Previous GLC work with several 2- and 4-substituted phenols and anilines, as well as with a pyrrolizidine alcohol, had determined the difference between the heats of dissolution of two positional isomers in a strong polar stationary liquid phase; one of these isomers forms an intramolecular hydrogen bond (intra-HB) and the other has no such bond for steric reasons. The energies of the intermolecular hydrogen bonds (inter-HBs), ΔHinter-HB, formed by the 1,2- and 1,4-isomers with the molecules of a polar phase had been assumed approximately equal, so the difference between them could be ignored. The same assumption had been made for the energies of nonspecific interactions (NSIs), ΔHNSI. It had been concluded that the found difference can be considered as an intra-HB energy (enthalpy), ΔHintra-HB, when the energies (enthalpies) of inter-HBs formed by the 1,2- and 1,4-isomers under study with the molecules of a polar phase are much greater in absolute value than ΔHintra-HB. And, conversely, when |ΔHintra-HB| > |ΔHinter-HB|, an inter-HB enthalpy will result. With the same assumptions, we here obtained an extended thermodynamic equation and corrected this above conclusion on the basis of a general consideration of the dissolution thermodynamics for two isomers of a molecule in a polar phase. Account was taken of the coefficients of isomer partitioning between the liquid and the gaseous phase at the experimental temperature. The conclusion made previously was adjusted for ΔHNSI and formulated as follows: The GLC method determines the intra-HB energy at |ΔHintra-HB| ≤ |ΔHinter-HB + ΔHNSI|. If |ΔHintra-HB| > |ΔHinter-HB + ΔHNSI|, the method yields the values of ΔHinter-HB + ΔHNSI. This new conclusion was illustrated with virtual (numerical) experiments in which various ΔHintra-HB, ΔHinter-HB, and ΔHNSI values were postulated and results were obtained that would have been achieved by GLC if it had been done.

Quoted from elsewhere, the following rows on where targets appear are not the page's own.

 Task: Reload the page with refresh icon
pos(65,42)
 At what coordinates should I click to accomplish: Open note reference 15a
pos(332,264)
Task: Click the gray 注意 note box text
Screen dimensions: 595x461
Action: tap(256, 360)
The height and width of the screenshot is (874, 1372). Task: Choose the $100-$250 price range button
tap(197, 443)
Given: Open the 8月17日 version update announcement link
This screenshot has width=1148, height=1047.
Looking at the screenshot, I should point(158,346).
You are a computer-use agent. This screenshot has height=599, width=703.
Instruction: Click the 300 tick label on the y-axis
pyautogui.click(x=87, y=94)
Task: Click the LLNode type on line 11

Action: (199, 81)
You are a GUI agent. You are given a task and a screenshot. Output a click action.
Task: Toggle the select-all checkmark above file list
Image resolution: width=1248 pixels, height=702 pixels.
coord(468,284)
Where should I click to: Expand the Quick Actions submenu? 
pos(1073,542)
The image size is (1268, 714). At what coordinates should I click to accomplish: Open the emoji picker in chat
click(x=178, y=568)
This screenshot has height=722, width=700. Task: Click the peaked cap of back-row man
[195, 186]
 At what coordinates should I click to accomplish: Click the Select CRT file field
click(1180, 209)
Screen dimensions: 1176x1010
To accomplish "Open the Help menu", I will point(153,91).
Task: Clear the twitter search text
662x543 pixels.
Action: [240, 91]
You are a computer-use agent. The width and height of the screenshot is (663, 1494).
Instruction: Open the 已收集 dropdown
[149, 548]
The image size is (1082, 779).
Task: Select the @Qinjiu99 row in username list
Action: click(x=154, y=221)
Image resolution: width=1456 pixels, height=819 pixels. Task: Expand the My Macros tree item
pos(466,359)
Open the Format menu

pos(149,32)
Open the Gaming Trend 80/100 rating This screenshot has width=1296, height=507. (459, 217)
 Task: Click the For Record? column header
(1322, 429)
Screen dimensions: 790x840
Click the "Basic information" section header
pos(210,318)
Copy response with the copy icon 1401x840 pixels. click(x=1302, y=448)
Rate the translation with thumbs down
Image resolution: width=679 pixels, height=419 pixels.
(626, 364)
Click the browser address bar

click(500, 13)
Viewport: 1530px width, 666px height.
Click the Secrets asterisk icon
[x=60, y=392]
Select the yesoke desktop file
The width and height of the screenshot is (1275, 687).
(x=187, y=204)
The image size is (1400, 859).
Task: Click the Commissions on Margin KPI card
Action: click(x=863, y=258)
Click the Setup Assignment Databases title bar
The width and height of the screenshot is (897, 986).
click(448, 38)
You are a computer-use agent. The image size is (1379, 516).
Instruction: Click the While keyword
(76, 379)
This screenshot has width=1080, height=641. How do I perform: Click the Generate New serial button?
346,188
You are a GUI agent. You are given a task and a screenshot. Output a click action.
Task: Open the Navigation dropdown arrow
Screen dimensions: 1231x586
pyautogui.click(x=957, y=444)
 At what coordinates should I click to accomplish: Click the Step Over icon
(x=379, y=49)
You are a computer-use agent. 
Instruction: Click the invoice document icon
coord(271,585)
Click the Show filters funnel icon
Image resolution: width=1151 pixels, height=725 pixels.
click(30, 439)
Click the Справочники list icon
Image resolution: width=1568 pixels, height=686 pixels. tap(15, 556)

Using a capillary column with the PEG 20 M stationary phase, we measured the differences between the heats of dissolution for six pairs of isomers of phenolic compounds and for seven pairs of disubstituted benzene derivatives, which have similar structures but cannot form an intra-HB. The benzene derivatives served to make an approximate experimental estimate of the difference between the energies of NSIs of the isomers under study with a polar phase, ΔHNSI.